The election, seen as a sham by many in the opposition, nevertheless accomplished the singular goal of removing Saleh from office. Whether it will also prevent him from influencing politics after he is gone is another question. Saleh is currently in the US being treated for burns suffered in an assassination attempt last summer, and he has indicated he still plans to lead his party when he returns. This has many seeing Mr. Hadi as little more than a puppet of Saleh's and has generated much distrust among the opposition -- even those supporting the election of Mr. Hadi.
There were several groups in the north and south who boycotted the elections. In the southern province of Aden, violence broke out at several polling places, killing nine people. But voting in Sana was calm and orderly with a massive turnout.
Hadi, vice president since 1994 when Saleh plucked him from relative obscurity for the largely ceremonial office due to his roots in the southern part of the country which had just fought a vicious civil war with the north, now faces a near impossible situation: he must unite a country that has just spent a year tearing itself apart in a revolt against the authoritarian rule of Saleh. Whether Hadi can accomplish what needs to be done without alienating the factions in the opposition that backed the Saudi deal while appeasing the largely youthful street protestors who are extremely distrustful of Hadi's still close ties with Saleh, remains to be seen.

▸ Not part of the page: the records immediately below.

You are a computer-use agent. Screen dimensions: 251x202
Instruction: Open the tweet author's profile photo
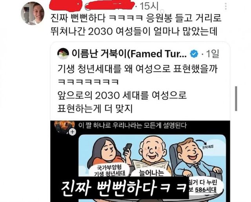pos(33,13)
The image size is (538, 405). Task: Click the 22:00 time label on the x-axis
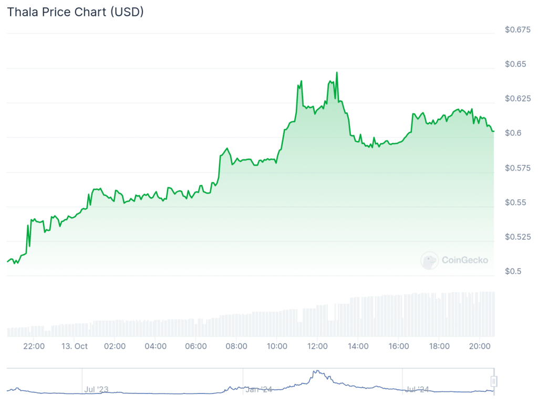34,346

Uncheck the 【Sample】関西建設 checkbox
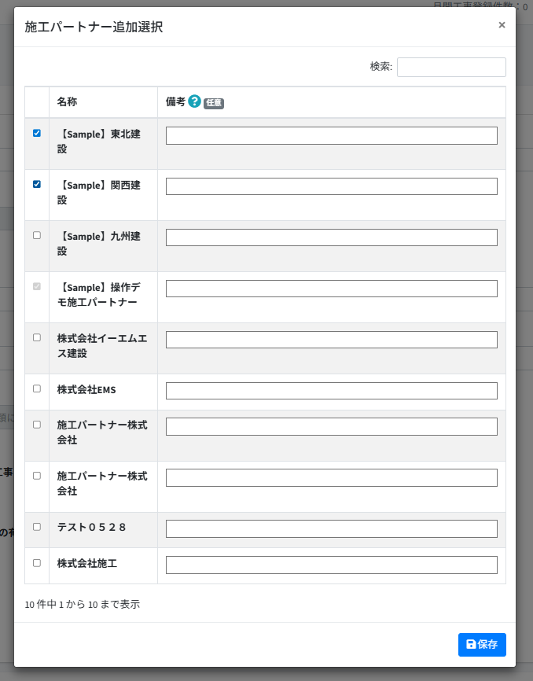(37, 185)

The mountain of challenges facing the new president are daunting. He must deal with incipient revolts by Houthi rebels in the north, and unreconstructed separatists in the south. He must also fight a war against AQAP, which took advantage of the year long strife in Yemen to gain a foothold in the south by capturing and occupying dozens of towns and villages. Dislodging the terrorists will not be easy and he will have to do it with an army that is divided between Saleh loyalists, and those following a former ally of Saleh, Major General Ali Mohsen Al-Ahmar.
The economic problems are immense with high unemployment, a drought affecting agriculture, rampant corruption and cronyism, and an economy that is contracting. Most Yemenis live on less than $2 a day and there are chronic shortages of food and fuel.

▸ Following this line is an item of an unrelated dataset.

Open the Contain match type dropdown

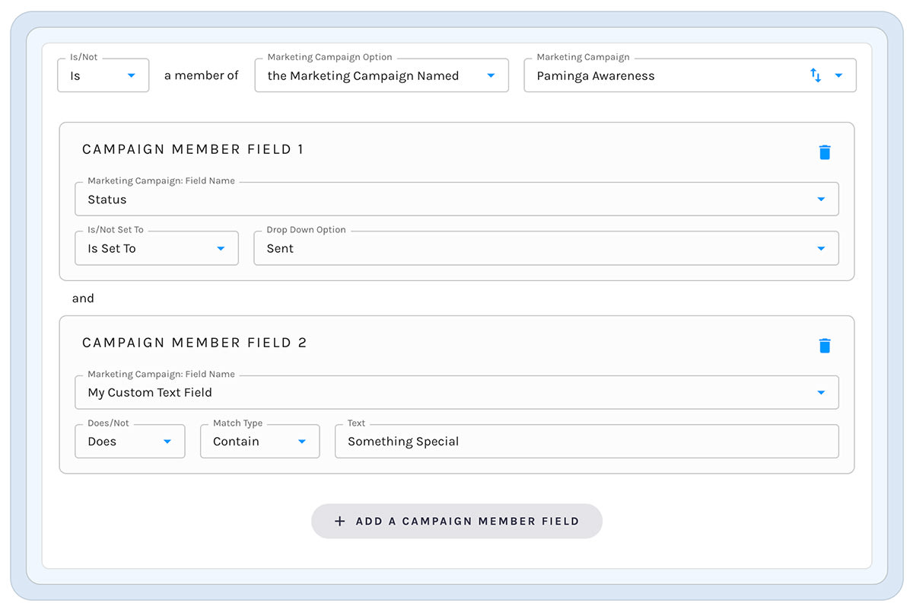coord(259,441)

The United States is in a difficult position, having supported Saleh for years as both nations have battled AQAP. The US has maintained close ties with some of the military factions run by Saleh's cronies and relatives in order to keep the pressure on al-Qaeda. The major question for the US is will President Hadi reform the military by removing those factions who have been supporting our efforts against the terrorists? Our aid to Yemen doesn't amount to much -- $50 million in military aid and about the same amount in economic assistance. In short, we have little leverage with the new government, and General al-Ahmar, who it is thought will have a prominent role in the new military that might emerge from the chaos, wants the Obama administration to alter its tactics against the terrorists. Currently, our strategy is to attack a few dozen leadership targets using drone strikes. But these strikes have killed some Yemeni civilians and Ahmar has said that this must stop.
For Hadi, reforming the military means removing many of Saleh's family from positions they have held -- and exploited -- for a long time. Some observers believe they won't go without a fight. If that's the case, there will be civil war. Other tribesmen who had taken up arms against Saleh will also likely get into the chaotic mix.

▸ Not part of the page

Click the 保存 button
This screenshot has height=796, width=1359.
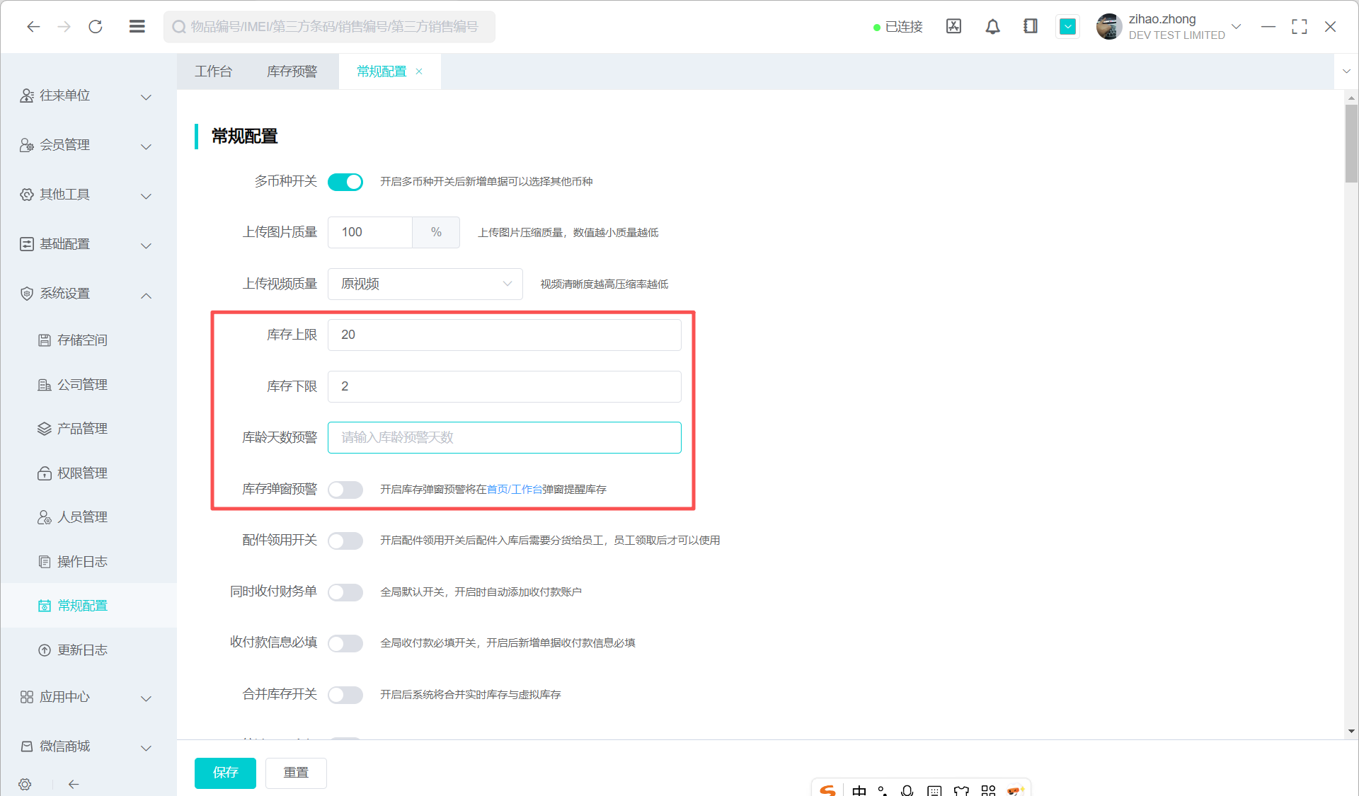coord(225,773)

Saleh also has allies and cronies in the ministries. Hadi will have to maneuver around clashing loyalties and the possibility that many hands in government will be raised against him, hoping to see Saleh back in power when he returns.
With little control over the military and government, few give Hadi much of a chance to succeed. And the more chaos reigns, the more AQAP gains. The terrorists suffered a blow recently when one of their senior commanders lost his life in a bloody family dispute. And there are factions within AQAP who disagree violently with many of the tactical moves made by the terrorists over the last year.
But this internal turmoil hasn't slowed AQAP down much. Last month, they captured Radaa, a key southern city and held it for days until withdrawing following a deal to release some prisoners. And they held on to the provincial capital of Zinjibar for weeks last year until the regular army was finally able to dislodge them. US officials say they are growing in number and still have as a major goal attacking inside the US.
Yemen is going to need massive assistance from the international community -- both economic and diplomatic -- if it is to avoid the catastrophe of total collapse. And even if it receives it, there is little that can be done to bring factions so long opposed to one another together in order to build a civil society out of the blood and chaos of the last year.